The construction and arrangements of the pressure washer pump and engine system, as shown in the various exemplary embodiments, are illustrative only. Although only a few embodiments have been described in detail in this disclosure, many modifications are possible (e.g., variations in sizes, dimensions, structures, shapes and proportions of the various elements, values of parameters, mounting arrangements, use of materials, colors, orientations, etc.) without materially departing from the novel teachings and advantages of the subject matter described herein. Some elements shown as integrally formed may be constructed of multiple parts or elements, the position of elements may be reversed or otherwise varied, and the nature or number of discrete elements or positions may be altered or varied. The order or sequence of any process, logical algorithm, or method steps may be varied or re-sequenced according to alternative embodiments. Other substitutions, modifications, changes and omissions may also be made in the design, operating conditions and arrangement of the various exemplary embodiments without departing from the scope of the present invention.

Claims

1. A pressure washer system, comprising:

an internal combustion engine, comprising: an engine block forming a chamber therein, a cover for the chamber, the cover comprising an area configured to hold a lubricant, and a crankshaft within the chamber; and

a water pump, comprising: a pumping mechanism powered by the crankshaft, an inlet through which water enters the water pump, an outlet through which water exits the water pump, and a fluid passage between the inlet and the outlet;

wherein a portion of the fluid passage is formed in the cover, whereby heat transfers from the lubricant to the water during operation of the pressure washer system.

2. The pressure washer system of claim 1, wherein a continuous, solid material extends between the area configured to hold the lubricant and the portion of the fluid passage formed in the cover.

3. The pressure washer system of claim 2, wherein the continuous, solid material comprises aluminum.

4. The pressure washer system of claim 3, wherein the portion of the fluid passage formed in the cover comprises an inlet conduit extending between the inlet and the pumping mechanism.

5. The pressure washer system of claim 4, wherein the portion of the fluid passage formed in the cover further includes fins arranged perpendicularly to a flow path of water through the fluid passage, whereby heat transfer between the lubricant and the water is enhanced.

6. The pressure washer system of claim 4, wherein the cover comprises mounting holes extending through the cover, the mounting holes configured to allow the cover to be bolted to the engine block.

7. The pressure washer system of claim 1, wherein the inlet of the water pump is integral with the cover of the internal combustion engine.

8. The pressure washer system of claim 7, wherein the water pump is configured to produce a water stream having an exit pressure greater than 1000 psi.

9. The pressure washer system of claim 8, wherein the inlet comprises a hose coupling configured to connect to a garden hose.

10. The pressure washer system of claim 9, wherein the internal combustion engine is a four cycle, vertically shafted, single-cylinder engine.
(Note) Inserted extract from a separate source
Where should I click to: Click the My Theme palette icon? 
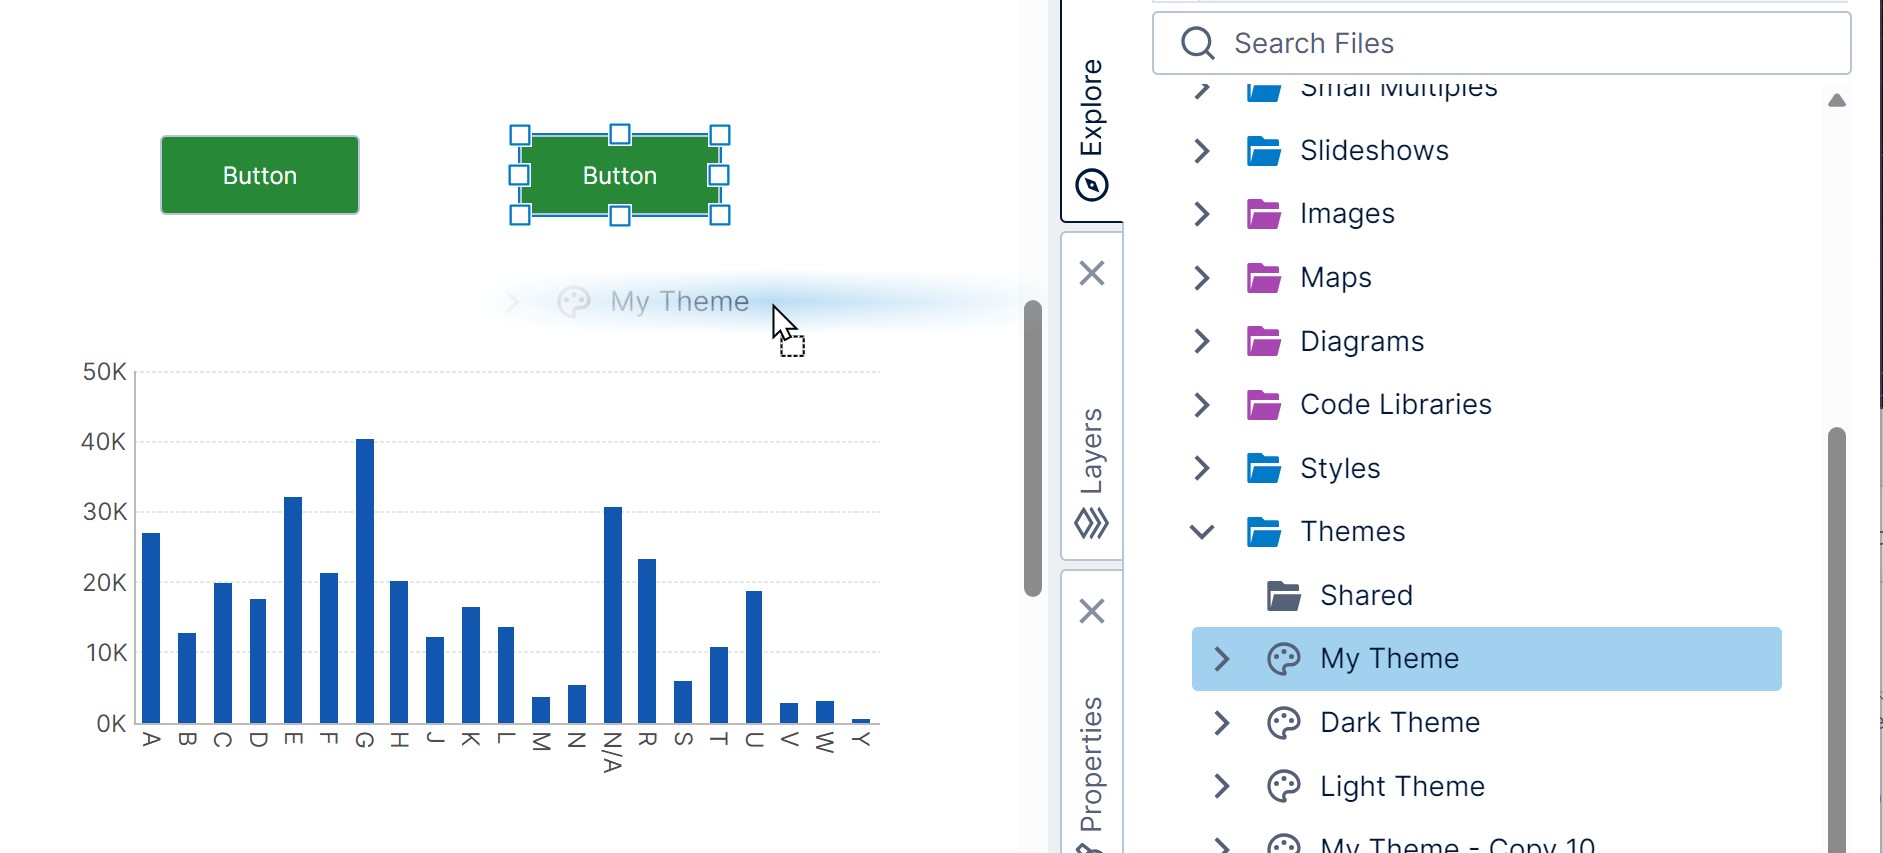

11. A pressure washer system, comprising:

an internal combustion engine, comprising: an engine block forming a chamber, a cover for the chamber, the cover comprising an area configured to hold a lubricant, and a crankshaft within the chamber; and

a water pump, comprising: a pumping mechanism powered by the crankshaft, an inlet through which water enters the water pump, an first conduit extending between the inlet and the pumping mechanism, an outlet through which water exits the water pump, and an second conduit extending between the pumping mechanism and the outlet;

wherein the first conduit of the water pump is formed in the cover.

12. The pressure washer system of claim 11, wherein the first conduit is integral with the cover such that a continuous, solid material extends between the area configured to hold the lubricant and an interior surface of the first conduit.

13. The pressure washer system of claim 12, wherein the continuous, solid material comprises aluminum.

14. The pressure washer system of claim 13, wherein the second conduit of the water pump is integrated into the cover of the internal combustion engine.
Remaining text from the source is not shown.